Güneş mi batarmış bir özel ismi bitirir gibi yanmış bir ağacın yaprakları mıymış kımıldayan.
Kimse görmüyor bizi. Göremezler ki. Uçup uçup konuyoruz yerlerimize. Bir konfeti demetinden kopmuş gibi. Düşlerimizden saçılmış gibi.
Ah şu yağmurlar durmasa ya ne güzel ıslanıyor ilkyaz ne güzel ne güzel ne güzel denize zorla sokulmuş ağlamaklı bir çocuk gibi.
Sanırım hiçbir şeyin öyle pek tamamlanmadığı. Bir çağda yaşıyordum. Ve bütün eksik kalmaların… Sessiz ve ünü olmayan bir tanığıydım ben.
Ama biz dağınık kaldık. Sevgimizle sevgisizliğimizle. Mutluluğumuzla mutsuzluğumuzla. Özlemlerimizle yitikliğimizle. Her neyse her neyse…
Bırakmak bırakılmak demeyelim. Durmadan yer değiştiriyor anlamlar da. Ben ki bir boşluk kadar büyümüşüm bu yüzden. Sanki kış aylarında bir uçurumda…
Sedef kakmalı bir tramvay geçiyor yakınımızdan. İnce bir org sesini sürükleyerek… Benekli bir örtü çekiyor üstüne dünya.
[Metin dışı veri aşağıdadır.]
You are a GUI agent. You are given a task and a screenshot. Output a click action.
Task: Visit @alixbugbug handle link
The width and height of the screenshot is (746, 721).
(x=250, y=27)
Hepimiz kayboluyoruz.
Oysa hep yanımdasın seninle her şey yanımda. Kırıp dökük de olsa yanımda. Mesela çok sevdiğin bir deniz bile yanımda. O deniz ki aramızda hiç kımıldamadan. Erkeğini iyi tanıyan bir kadın gibi yorgun…
Sevmelerin ustasıyız güzel şaşkınlıkların. Önce yüreklerimizi alıştırmışız buna sonra kafalarımızı. Ki bu yüzden içimiz hiçbir zaman yoksul değil Yoksul olmadı.
Gitsem de her yerde biraz vardır. Hatırda zamansız bir plak… Bir otel kapısı biraz istasyon… Vardır o seninle birlikte olmak. Buluşur çok uzaktan ellerimiz. Ve nasıl göz gözeyiz ansızın bir infilak.
Sana her zaman söylüyorum senin yüzünde gülmek var. Bakınca bir yaşama ordusu çıkıyor aydınlığa. Bir çiçek geliyorsun yer altı çevresinden. Bir kartal gidiyorsun çıplağın ayaklarla.